[Recorded data]
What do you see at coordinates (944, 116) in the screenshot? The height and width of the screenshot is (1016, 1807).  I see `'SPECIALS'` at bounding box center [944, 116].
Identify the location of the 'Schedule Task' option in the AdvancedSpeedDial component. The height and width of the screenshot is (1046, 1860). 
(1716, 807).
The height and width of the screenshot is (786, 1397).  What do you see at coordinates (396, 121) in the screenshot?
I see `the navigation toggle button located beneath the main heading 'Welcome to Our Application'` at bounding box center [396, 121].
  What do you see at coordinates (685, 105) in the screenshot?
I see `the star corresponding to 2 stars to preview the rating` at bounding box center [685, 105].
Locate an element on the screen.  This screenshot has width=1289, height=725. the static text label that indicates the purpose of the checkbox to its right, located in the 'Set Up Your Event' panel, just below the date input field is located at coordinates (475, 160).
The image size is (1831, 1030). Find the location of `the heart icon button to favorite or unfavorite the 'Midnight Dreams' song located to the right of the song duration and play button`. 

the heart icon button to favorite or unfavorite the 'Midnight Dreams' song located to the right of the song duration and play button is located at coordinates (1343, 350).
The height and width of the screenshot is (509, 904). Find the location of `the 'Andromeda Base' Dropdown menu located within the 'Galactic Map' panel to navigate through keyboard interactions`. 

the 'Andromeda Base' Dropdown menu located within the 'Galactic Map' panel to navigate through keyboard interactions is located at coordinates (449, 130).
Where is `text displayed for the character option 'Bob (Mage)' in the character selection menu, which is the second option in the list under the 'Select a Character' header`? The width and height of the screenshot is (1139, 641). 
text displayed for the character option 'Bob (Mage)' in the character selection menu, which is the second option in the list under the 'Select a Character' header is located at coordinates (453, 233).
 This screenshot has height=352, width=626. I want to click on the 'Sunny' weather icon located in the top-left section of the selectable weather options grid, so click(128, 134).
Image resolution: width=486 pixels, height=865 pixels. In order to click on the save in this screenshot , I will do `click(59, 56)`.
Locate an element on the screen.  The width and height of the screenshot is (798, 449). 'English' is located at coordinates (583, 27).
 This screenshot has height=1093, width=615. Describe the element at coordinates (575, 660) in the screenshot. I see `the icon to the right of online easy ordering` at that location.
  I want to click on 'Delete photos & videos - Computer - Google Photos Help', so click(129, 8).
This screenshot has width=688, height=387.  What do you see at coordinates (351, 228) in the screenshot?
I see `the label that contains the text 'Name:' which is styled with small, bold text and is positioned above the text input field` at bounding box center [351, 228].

> _STATED EXERCISE_
Copy the items verbatim, starting at the line with "coordinates (475, 160)." and ending at the line with "coordinates (1343, 350).", including both of those lines.

> _TASK SOLUTION_
Locate an element on the screen.  This screenshot has width=1289, height=725. the static text label that indicates the purpose of the checkbox to its right, located in the 'Set Up Your Event' panel, just below the date input field is located at coordinates (475, 160).
The image size is (1831, 1030). Find the location of `the heart icon button to favorite or unfavorite the 'Midnight Dreams' song located to the right of the song duration and play button`. 

the heart icon button to favorite or unfavorite the 'Midnight Dreams' song located to the right of the song duration and play button is located at coordinates (1343, 350).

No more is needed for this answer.